Striving to understand our clients' wants and needs is why our research is focused on the ever-evolving, increasingly multicultural wealth landscape. Our commitment to research and data intelligence allows us to quantify the market opportunity, identify investor inclusion goals and track our progress.

2. Don’t overgeneralize

While the term "multicultural" broadly describes a corporate effort, it does not define or imply a singular community. Understanding your audiences means understanding the cultural differences between African-American or Afro-Caribbean or across any of the cultural diasporas. Failure to do so will undermine your efforts. Identify and learn the cultural journeys that best pertain to your business goals, constituents and employee base, and provide pathways to success from there. At UBS, we believe grounding our data in storytelling centers the human experience and actively invites people to explore across cultures.

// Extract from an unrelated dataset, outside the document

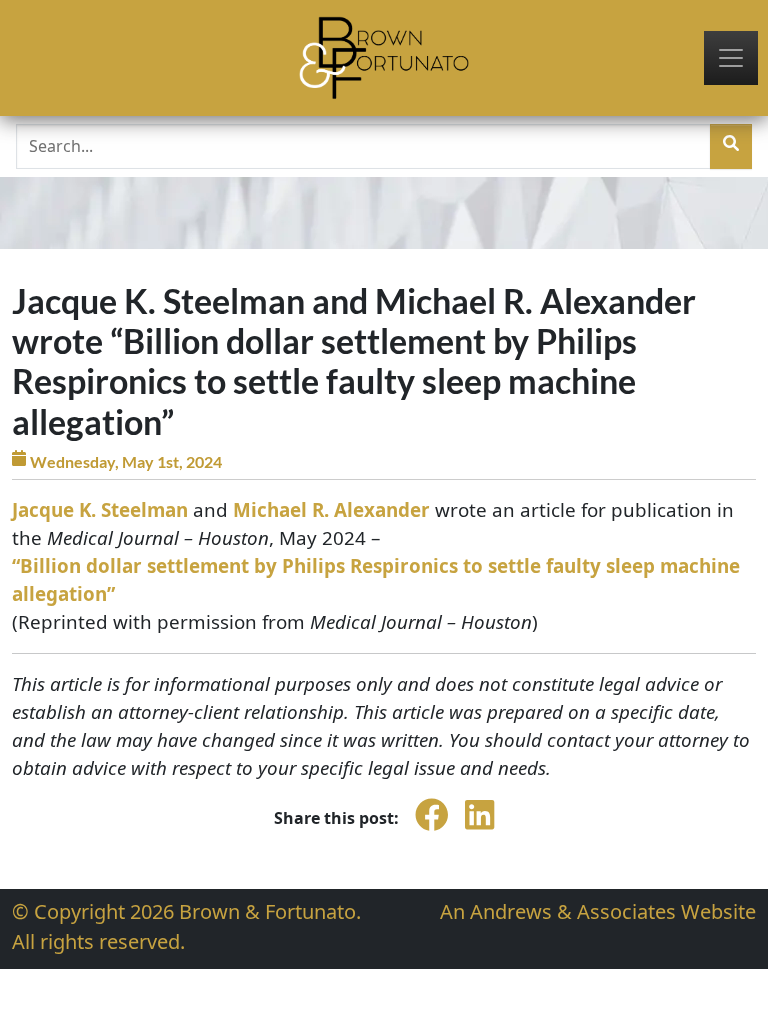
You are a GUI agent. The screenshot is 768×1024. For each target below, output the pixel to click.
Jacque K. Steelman (100, 510)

3. Educate stakeholders on the relationship between inclusive design and the firm’s Diversity, Equity and Inclusion (DEI) strategy

Firms have various stakeholders such as shareholders, employees, clients, communities and suppliers. Corporate DEI efforts have traditionally focused on employees, while more recent efforts around investor experience address clients. Without a doubt, the two are connected—who better to design an inclusive client experience than a diverse group of employees? Nevertheless, for optimal performance, it is essential that your leaders appreciate their distinct functions. This factored heavily into our decision to conduct a pre-launch road show across all markets.

4. Collaboration, diversity of thought is required

Reimagining the investor experience isn’t the work of one person; it takes partnership, persistence and patience to effect lasting change. You must insist on thoughtful minds at every step of the process. Don’t define diversity along one dimension such as race or ethnicity; consider a broad spectrum and encourage diversity of thought, too. Create space for folks to be vulnerable about their life experiences, share ideas early and often and challenge our approach. As I wrote earlier, we established an advisory board of UBS Financial Advisors (our “Coalition of Doers”) to make progress in these critical areas and I am continually encouraged by their dedication.

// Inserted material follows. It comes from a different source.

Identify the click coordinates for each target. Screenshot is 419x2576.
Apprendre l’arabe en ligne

5. To build community, give people a reason to leave the house

Being part of a larger community of investors is essential to the investor experience, and we've found that connections are best made in person. People are highly digital nowadays, yet will engage if the event provides an unforgettable, inclusive experience that highlights your unique offerings. You can expand your horizons, spark change and have an amazing time doing it. We strive to host events we would want to attend ourselves—like the Devotion watch party that we hosted on the USS Intrepid.